1

I have a pipe delimited list of phrases. I would like to remove sequential duplicates using a regex replace/substitution. For example:

dog|cat|cat woman|cat woman|dog|dog 
cat|cat|catman|catman|catman|cat woman|cat woman|dog|dogman|doggy

would be transformed into

dog|cat|cat woman|dog 
cat|catman|cat woman|dog|dogman|doggy

I am stuck.

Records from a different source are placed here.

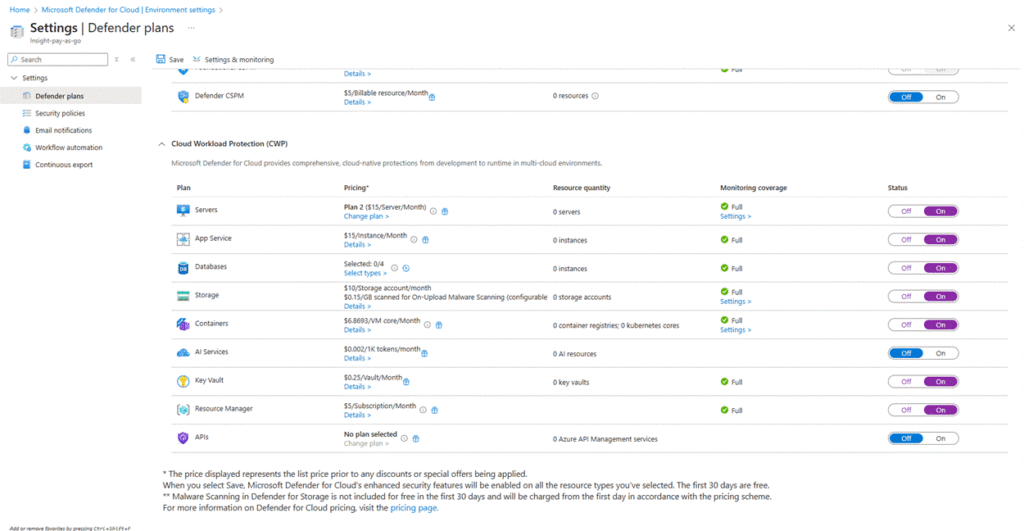This screenshot has height=531, width=1024.
Task: Click the AI Services cloud icon
Action: pos(183,353)
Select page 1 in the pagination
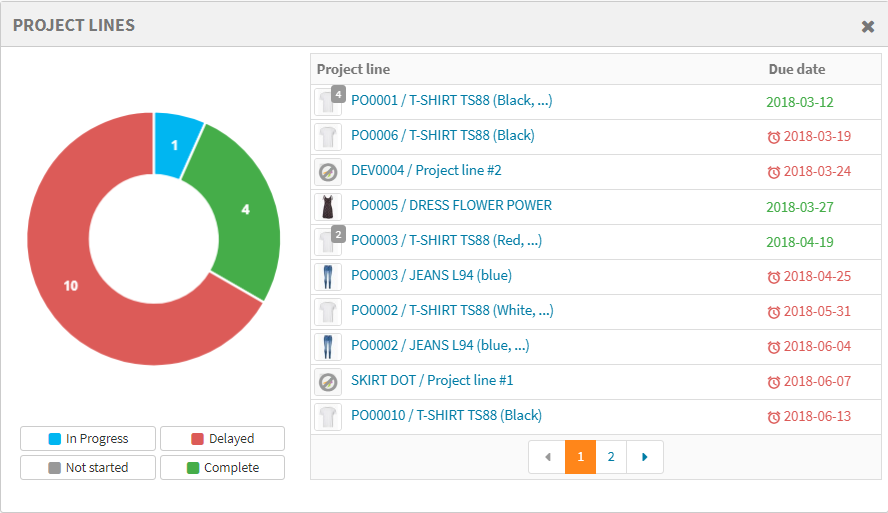 coord(580,457)
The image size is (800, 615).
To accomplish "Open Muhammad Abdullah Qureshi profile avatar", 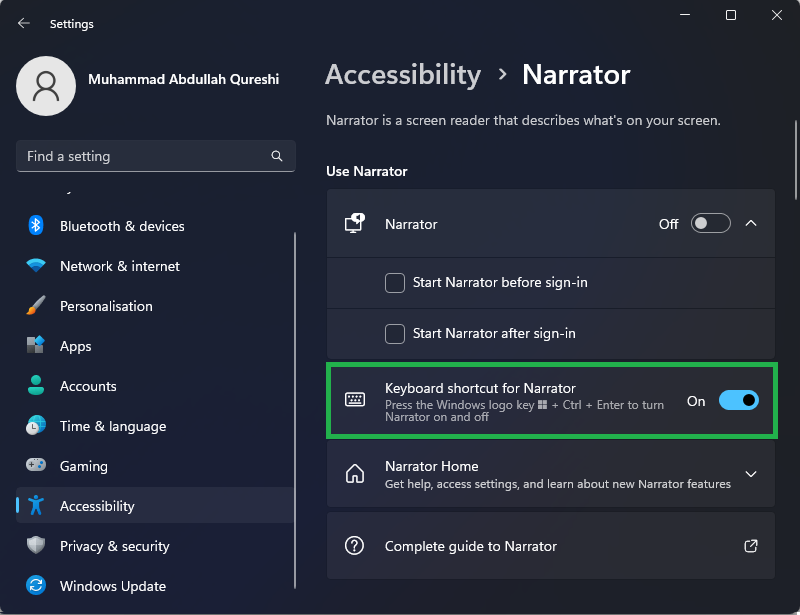I will pyautogui.click(x=46, y=86).
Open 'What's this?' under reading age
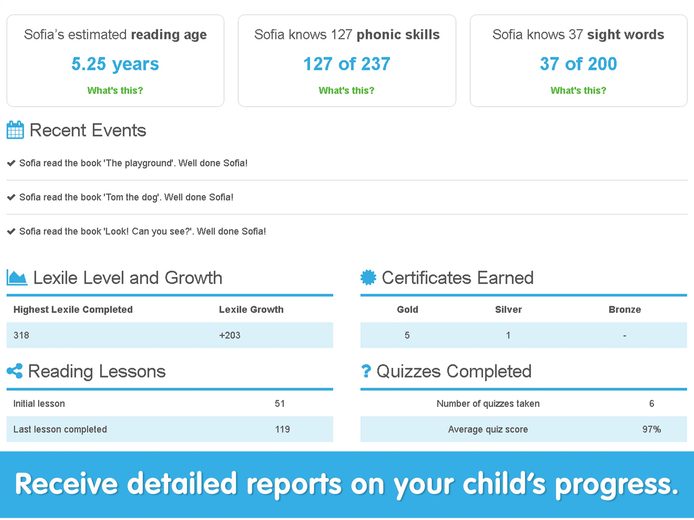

So far, I am at ((^|\|)([^\|]+))\1+ with a substitution of $1. But clearly, that does not work, for the output is

dog|cat woman|cat woman|dog 
cat|catman|catman|cat woman|dogman|doggy

Thanks for your help

hwm.nem
  • 11
  • 1

1 Answers1

1

You can set boundaries on the left and the right to prevent partial matches when using the capture group and the backreference.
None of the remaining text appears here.